Stored records:
*** Begin section ***

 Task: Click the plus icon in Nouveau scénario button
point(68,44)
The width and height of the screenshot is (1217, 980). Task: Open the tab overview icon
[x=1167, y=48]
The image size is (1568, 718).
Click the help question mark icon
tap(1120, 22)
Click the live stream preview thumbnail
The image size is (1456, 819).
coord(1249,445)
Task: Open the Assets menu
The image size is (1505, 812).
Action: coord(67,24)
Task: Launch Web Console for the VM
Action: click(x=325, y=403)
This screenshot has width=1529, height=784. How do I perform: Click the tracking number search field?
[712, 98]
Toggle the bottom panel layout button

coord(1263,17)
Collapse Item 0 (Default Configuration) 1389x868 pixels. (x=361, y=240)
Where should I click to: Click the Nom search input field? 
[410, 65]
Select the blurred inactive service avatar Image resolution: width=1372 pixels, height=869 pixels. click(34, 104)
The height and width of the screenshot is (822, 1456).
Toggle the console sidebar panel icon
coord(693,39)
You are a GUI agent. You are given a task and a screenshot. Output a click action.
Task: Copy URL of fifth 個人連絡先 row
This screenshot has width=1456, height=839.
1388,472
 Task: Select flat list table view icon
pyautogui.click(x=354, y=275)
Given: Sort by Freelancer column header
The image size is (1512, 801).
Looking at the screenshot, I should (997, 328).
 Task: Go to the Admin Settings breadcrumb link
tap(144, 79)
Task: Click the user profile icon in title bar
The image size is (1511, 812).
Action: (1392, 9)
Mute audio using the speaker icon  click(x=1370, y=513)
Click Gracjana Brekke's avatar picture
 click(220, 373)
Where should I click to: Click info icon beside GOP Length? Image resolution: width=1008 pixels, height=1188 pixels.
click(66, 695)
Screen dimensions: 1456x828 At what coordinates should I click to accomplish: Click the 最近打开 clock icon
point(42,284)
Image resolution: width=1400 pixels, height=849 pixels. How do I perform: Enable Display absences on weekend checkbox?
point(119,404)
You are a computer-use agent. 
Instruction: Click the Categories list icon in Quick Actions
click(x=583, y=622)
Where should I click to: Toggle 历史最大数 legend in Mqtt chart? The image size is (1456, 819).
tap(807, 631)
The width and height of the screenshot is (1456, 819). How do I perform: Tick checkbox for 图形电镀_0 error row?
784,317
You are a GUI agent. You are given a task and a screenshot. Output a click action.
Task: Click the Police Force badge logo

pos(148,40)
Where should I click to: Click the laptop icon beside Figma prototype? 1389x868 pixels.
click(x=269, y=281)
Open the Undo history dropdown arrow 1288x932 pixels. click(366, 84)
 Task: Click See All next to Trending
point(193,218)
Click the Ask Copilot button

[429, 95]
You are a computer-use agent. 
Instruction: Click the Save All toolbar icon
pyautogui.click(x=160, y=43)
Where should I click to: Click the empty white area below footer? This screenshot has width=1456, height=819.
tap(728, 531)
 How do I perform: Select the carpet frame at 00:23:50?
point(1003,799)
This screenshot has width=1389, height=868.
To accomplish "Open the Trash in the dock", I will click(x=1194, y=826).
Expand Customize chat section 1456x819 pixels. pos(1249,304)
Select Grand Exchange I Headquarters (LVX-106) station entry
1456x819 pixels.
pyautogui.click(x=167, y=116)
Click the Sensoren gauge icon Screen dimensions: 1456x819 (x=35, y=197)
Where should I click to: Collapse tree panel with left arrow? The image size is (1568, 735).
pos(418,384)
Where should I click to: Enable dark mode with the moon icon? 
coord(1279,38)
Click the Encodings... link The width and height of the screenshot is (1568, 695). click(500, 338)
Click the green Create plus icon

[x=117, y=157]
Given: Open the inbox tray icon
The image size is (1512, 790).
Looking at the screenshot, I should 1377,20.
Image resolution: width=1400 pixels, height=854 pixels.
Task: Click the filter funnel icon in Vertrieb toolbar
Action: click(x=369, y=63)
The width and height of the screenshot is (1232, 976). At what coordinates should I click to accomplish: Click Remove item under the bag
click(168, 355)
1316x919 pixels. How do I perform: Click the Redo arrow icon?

*** End section ***

## WORK INSTRUCTIONS
Copy the lines of the data above exactly as written, beginning with the line containing "The image size is (1568, 718)." and ending with the line containing "Collapse Item 0", and leave out all other lines.

## EXERCISE RESPONSE
The image size is (1568, 718).
Click the help question mark icon
tap(1120, 22)
Click the live stream preview thumbnail
The image size is (1456, 819).
coord(1249,445)
Task: Open the Assets menu
The image size is (1505, 812).
Action: coord(67,24)
Task: Launch Web Console for the VM
Action: click(x=325, y=403)
This screenshot has width=1529, height=784. How do I perform: Click the tracking number search field?
[712, 98]
Toggle the bottom panel layout button

coord(1263,17)
Collapse Item 0 (Default Configuration) 1389x868 pixels. (x=361, y=240)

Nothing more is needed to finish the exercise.